In 1986, NIST worked with the American National Standards Institute (ANSI) to create the ANSI / NBS-I CST 1-1986 standard for the exchange of fingerprint pattern data. This is the first version of existing standards that are now used by law enforcement agencies around the world.

In 1994, three main problems were investigated: digital fingerprinting, local furrow characterization, and furrow matching. Lockheed Martin has won an Integrated Automated Fingerprint Identification System (IAFIS) competition for the FBI. It is believed that the Hungarian company RECOWARE built the first Automated Fingerprint Identification System (AFIS) to support the printing of fingerprints.

In 1997, the palm and fingerprint technology built into RECOderm is bought by Lockheed Martin Information Systems. In the same year, IAFIS begins work. During the development of the system, scientists considered issues related to the exchange of information between autonomous systems, and also studied the implementation of a national system for determining fingerprints. IAFIS is used to check people’s criminal records and identify hidden fingerprints found at crime scenes.

A Swedish film producer and hobby inventor named Bo Löfberg was at the Cannes Film Festival in the early 80’s and one evening after having dinner at a restaurant, he noted the waiter’s somewhat fluffy fingerprint on his credit card when he got his credit card back after have paid the bill. The flimsy fingerprint on the card led to a patent application and Löfberg was granted the patent in 1983. Unfortunately, Bo Löfberg died as early as 1986, but Lennart Carlson (who acquired the patent from an estate) liked the idea and founded the company Fingerprint Cards in 1997 in Gothenburg.

In 1999, the International Civil Aviation Organization (ICAO) Technical Advisory Group on Machine Readable Travel Documents (TAG or MRTD) began research on the compatibility of biometric and machine readable travel documents. Research objectives – creation of international standards for multiservice data transmission.

In 2003, the International Civil Aviation Organization (ICAO) adopted a globally agreed plan for integrating biometric identification information into passports and other machine-readable documents (MRDIs). Three biometric characteristics are approved for the passport: face, fingerprint, and iris.

In 2013, Apple is introducing Touch ID to its smartphones.

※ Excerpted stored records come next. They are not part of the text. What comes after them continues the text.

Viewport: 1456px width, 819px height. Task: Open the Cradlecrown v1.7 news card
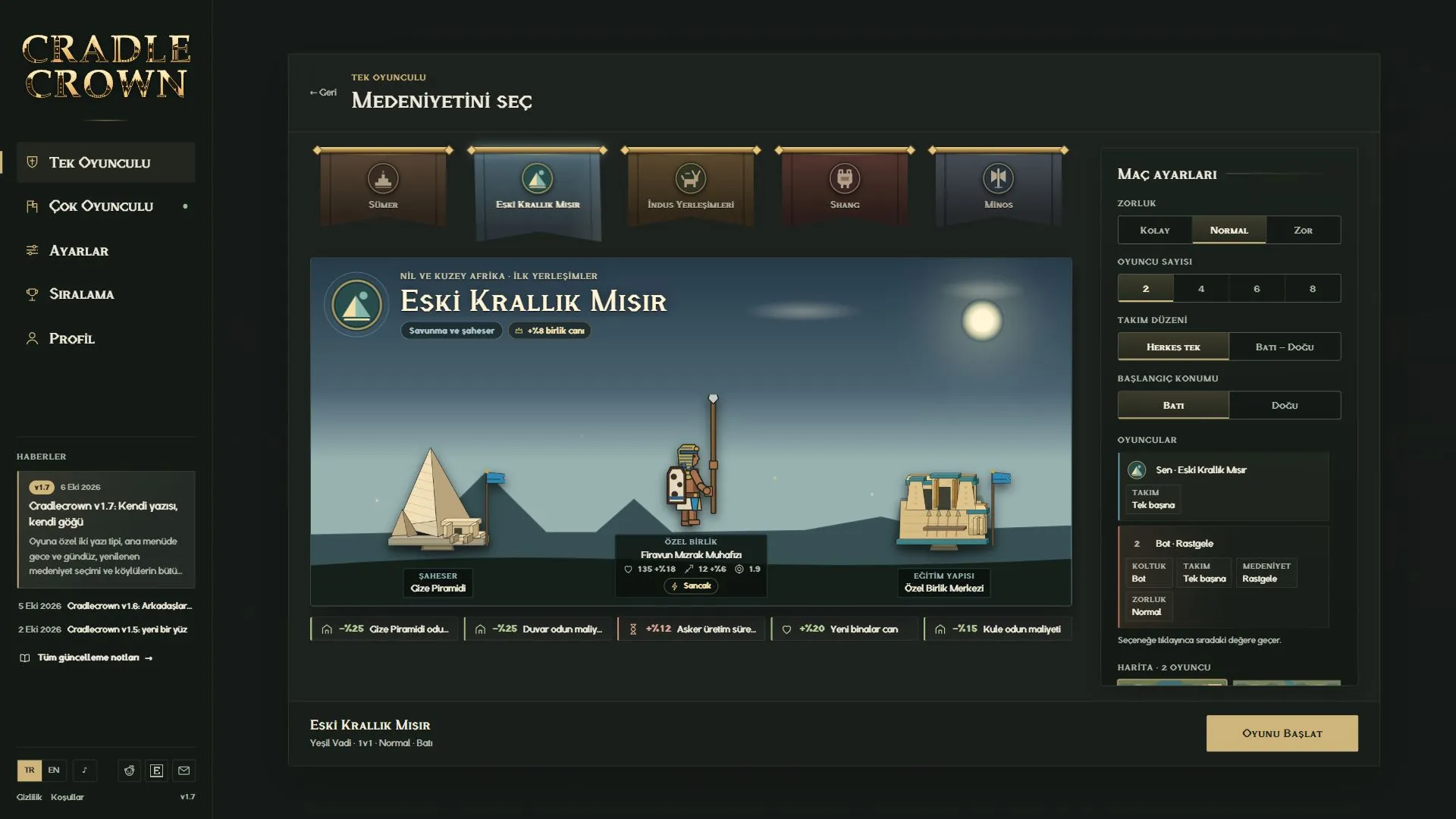(106, 529)
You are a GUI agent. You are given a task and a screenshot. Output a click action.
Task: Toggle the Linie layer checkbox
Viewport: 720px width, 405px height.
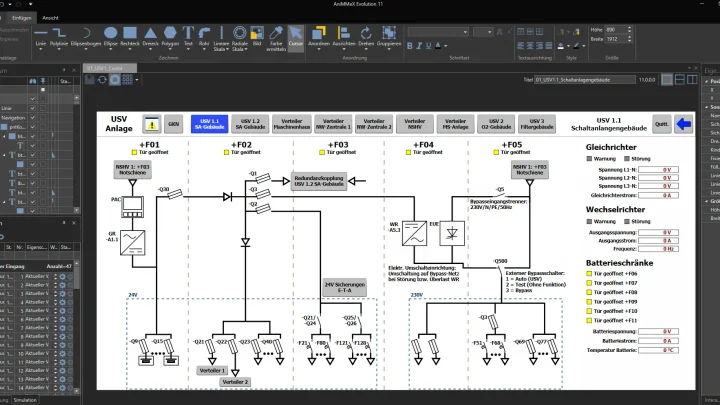pos(33,108)
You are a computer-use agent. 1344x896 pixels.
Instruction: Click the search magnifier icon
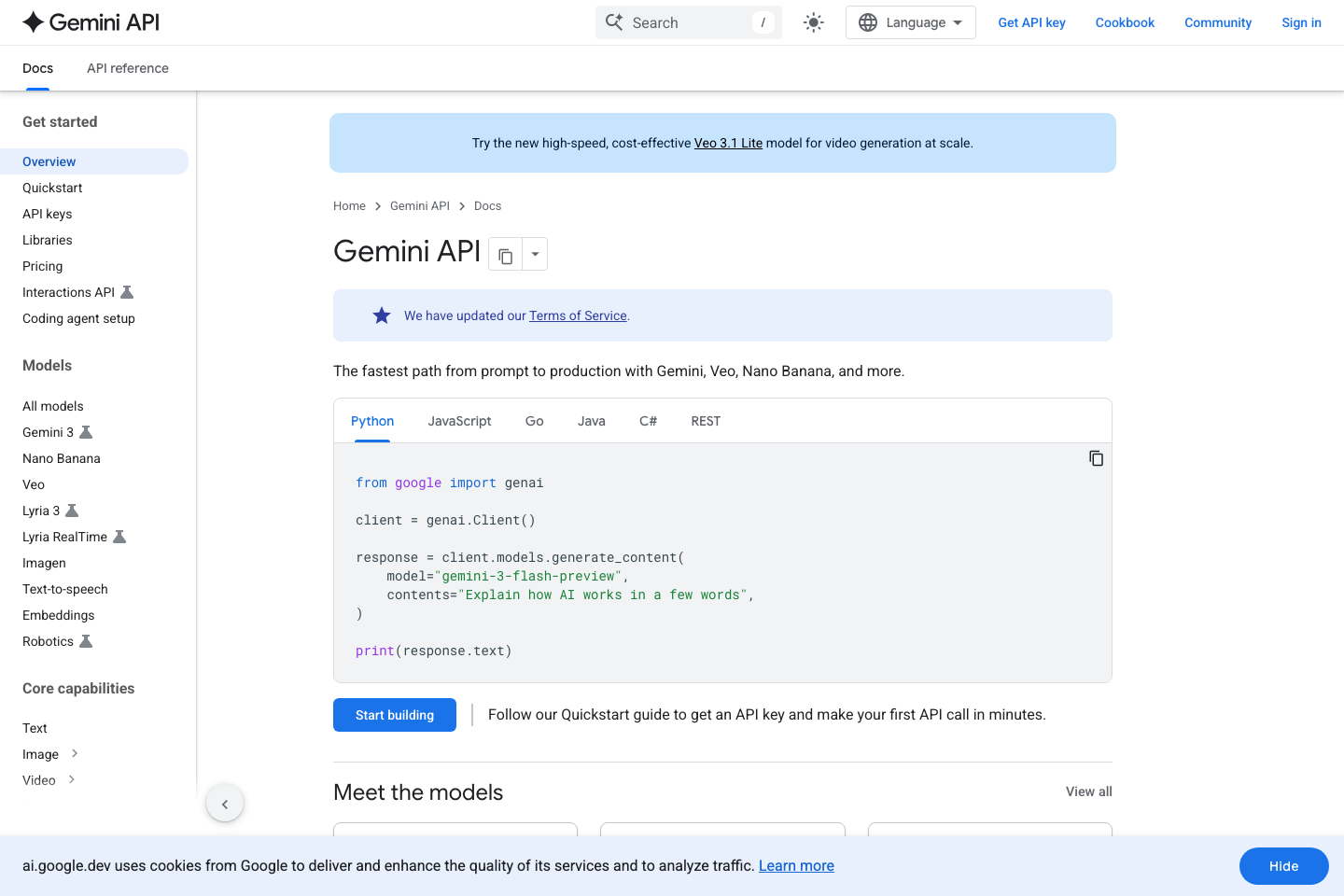click(615, 21)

Fingerprinting of corpses without changing the skin of the hands is carried out in order to:

  • Revealing the identity of the corpse
  • Comparisons with footprints from the scene
  • Comparisons of handprints from unsolved crime scenes

Before the fingerprinting procedure, the hands of the corpse are first washed with cold water, and then warm, after which the hands are wiped dry and degreased.

Fingerprinting of corpses in case of damage or destruction of the epidermis of the fingers is difficult and requires preliminary preparation. This is due to the fact that when exposed to moisture, the epidermis is separated, forming a papillary pattern, and when the human body is mummified, dehydration and drying of tissues occurs, which contributes to the compaction of the skin of the hands and non-expanding folds appear on them. And to obtain high-quality fingerprints, it is necessary to carry out fingerprinting in laboratory conditions. This procedure belongs to investigative measures, and therefore, to carry out these actions, an appropriate decree is necessary.